===== Information shown =====
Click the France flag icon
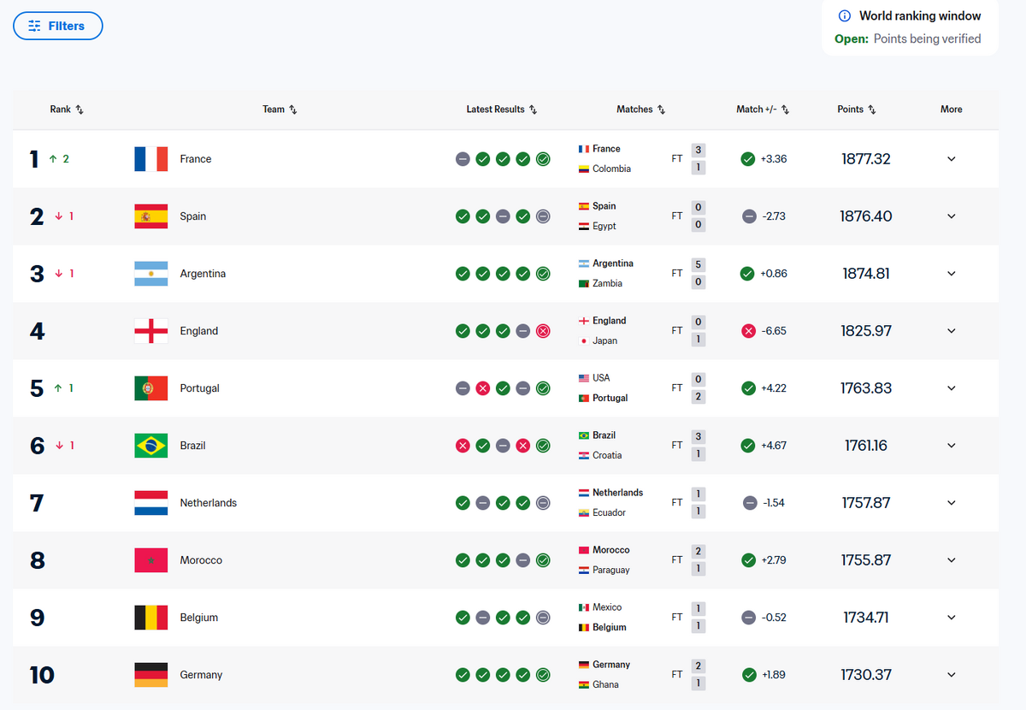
=====
===== Information shown =====
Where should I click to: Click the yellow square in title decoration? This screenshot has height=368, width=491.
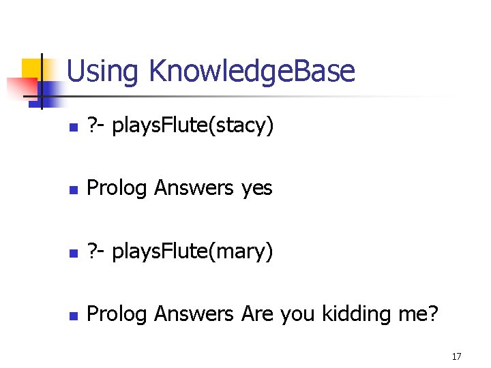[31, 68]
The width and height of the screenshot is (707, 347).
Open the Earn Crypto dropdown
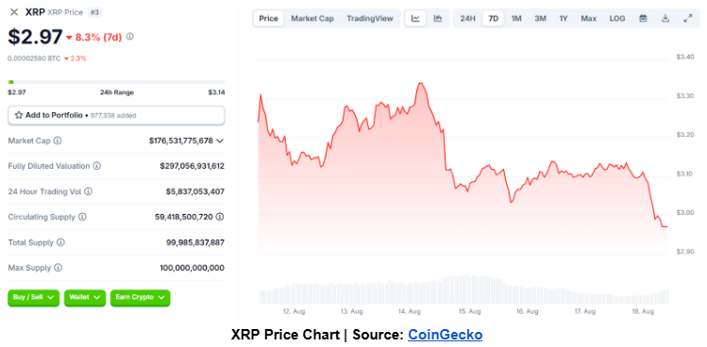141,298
=====
===== Information shown =====
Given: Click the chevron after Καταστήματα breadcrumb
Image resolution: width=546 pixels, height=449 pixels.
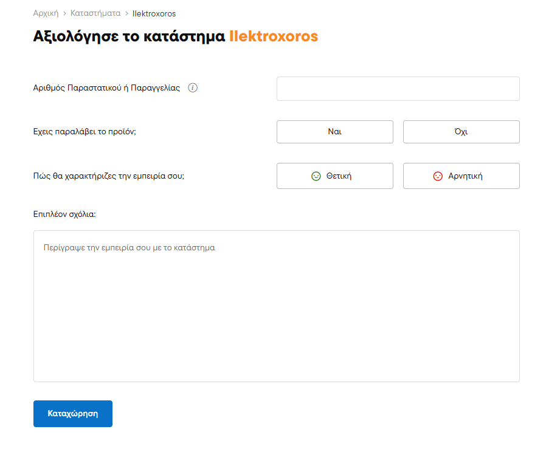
=====
> _What is being asked_: Using only the listing above, restate exactly the lines from the line containing "Given: Click the" through the line containing "Image resolution: width=546", both included.

> _Exercise answer_:
Given: Click the chevron after Καταστήματα breadcrumb
Image resolution: width=546 pixels, height=449 pixels.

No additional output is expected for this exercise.